Tokyo: The International Olympic Committee (IOC) will wrap up its final planning sessions Friday with Tokyo Olympics organisers. The meeting comes just two months before the Games are to open. Much of the focus is on persuading a skeptical public and medical community that the Tokyo Olympics should go ahead. The majority of the Japanese population is against the Games being hosted by Tokyo.
“We have much to do over the next three days,” IOC vice-president John Coates had said Wednesday on his arrival here.
The core problem is that 60 to 80 per cent of people in Japan don’t want the postponed Olympics to open in the middle of a pandemic. They are sticking to their guns despite repeated assurances from organisers that the Tokyo Olympics will be ‘safe and secure’.
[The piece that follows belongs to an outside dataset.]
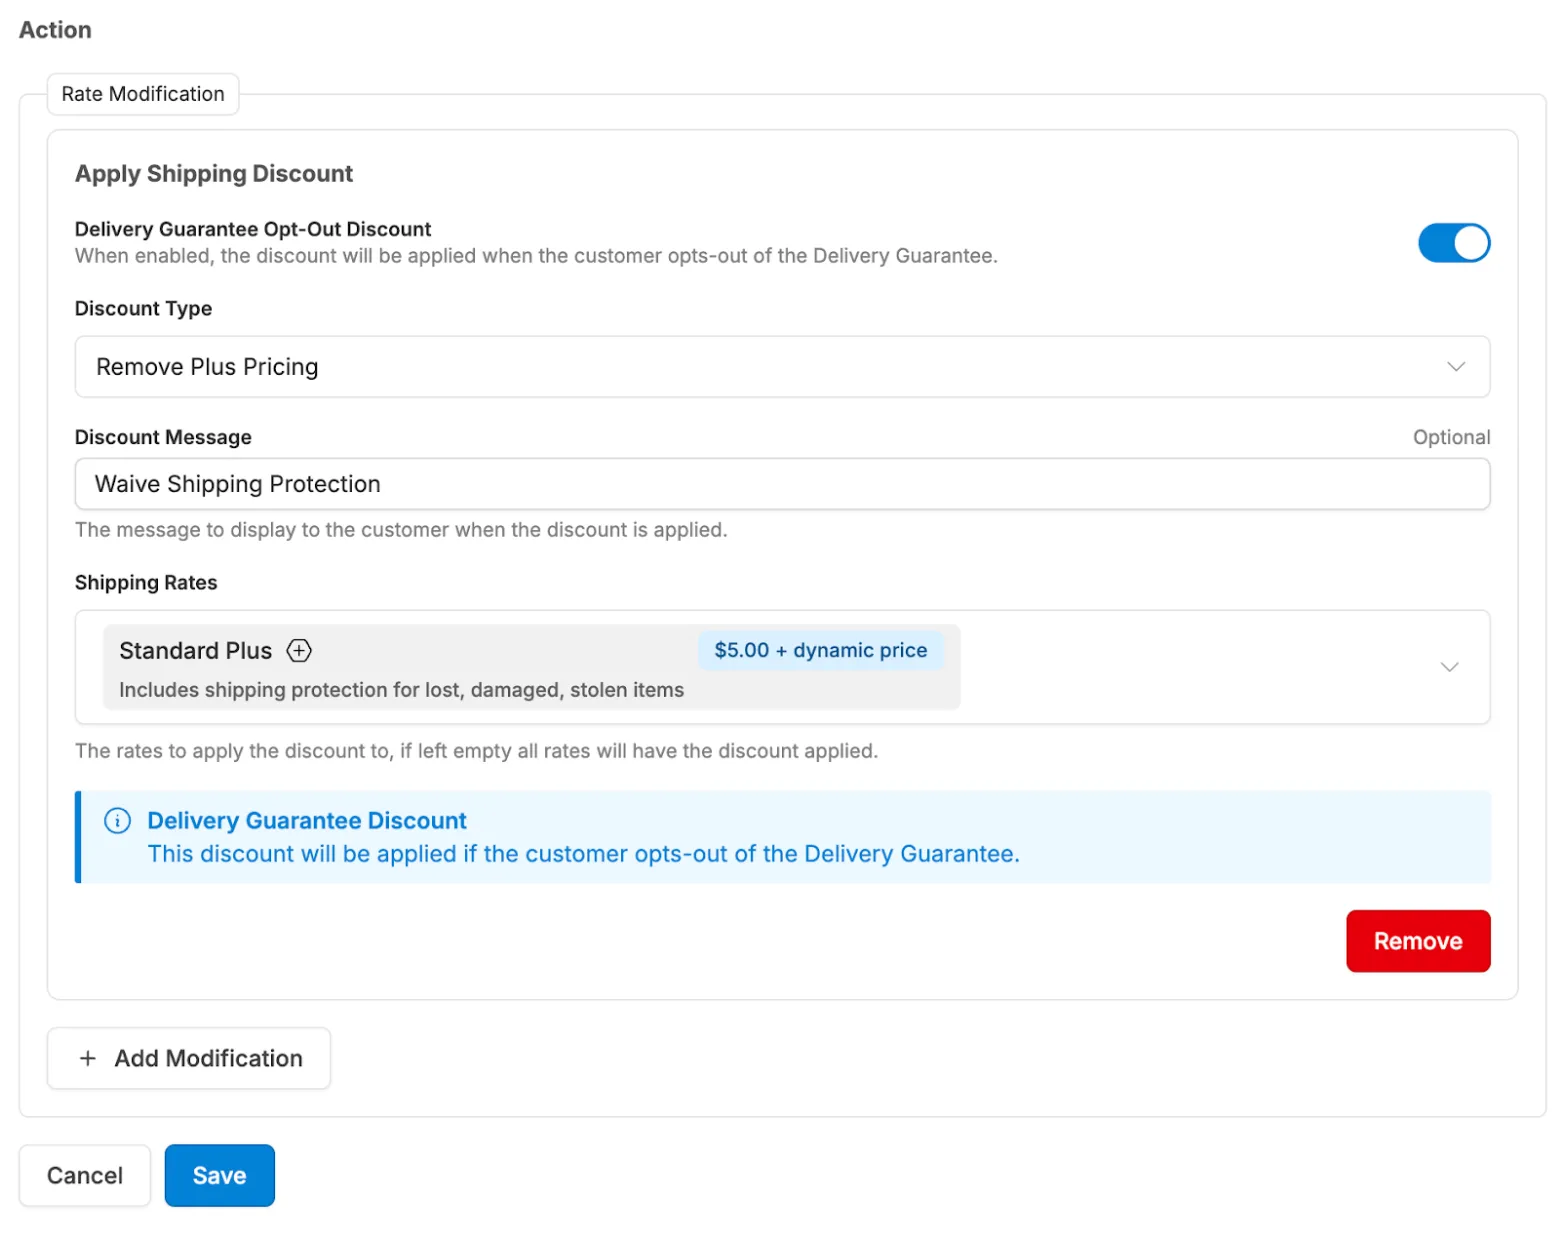Click the Delivery Guarantee Discount banner title
Viewport: 1568px width, 1250px height.
[306, 821]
There is no indication so far the Games will be cancelled. The IOC has repeatedly said they are going ahead. But the IOC’s most senior member Richard Pound had something else to say. In an interview with Japan’s ‘JiJi Press’, he said that the final deadline to call it off was still a month away. “Before the end of June, you really need to know, yes or no,” ‘JiJi’ quoted Pound as saying.
Pound repeated – as the IOC has said – that if the Olympics can’t happen now they will be cancelled. They will not be postponed again.
Kaori Yamaguchi is a bronze medalist in judo in the 1988 Olympics and a member of the Japanese Olympic Committee. He hinted in an interview with Japan’s ‘Kyodo’ news agency this week that organisers were cornered. She has been skeptical about going ahead. “We’re starting to reach a point where we can’t even cancel anymore,” Yamaguchi said.
Tokyo, Osaka and many other prefectures are under a state of emergency and healthcare systems are being stretched. Emergency measures are to end on May 31, but they are likely to be extended.
“If the current situation continues, I hope the government will have the wisdom not to end the emergency at the end of May,” Haruo Ozaki, head of the Tokyo Medical Association said.
Ozaki warned that if the emergency conditions are not extended, the virus and contagious variants will spread quickly. “If that happens, there will be a major outbreak. It is possible that holding the Games will become hopeless,” he added.
IOC president Thomas Bach is aware Japan’s medical system is stretched. He said Thursday that the national Olympic committees could provide ‘additional medical personnel’ to aid Japan. He gave no details, but this move would also add to the burdens on national Olympic committees.
Bach had to cancel at trip to Japan this month because of the virus, but is expected to arrive in Japan in July. Sources said he is scheduled to arrive 11 days before the opening of the Tokyo Olympics.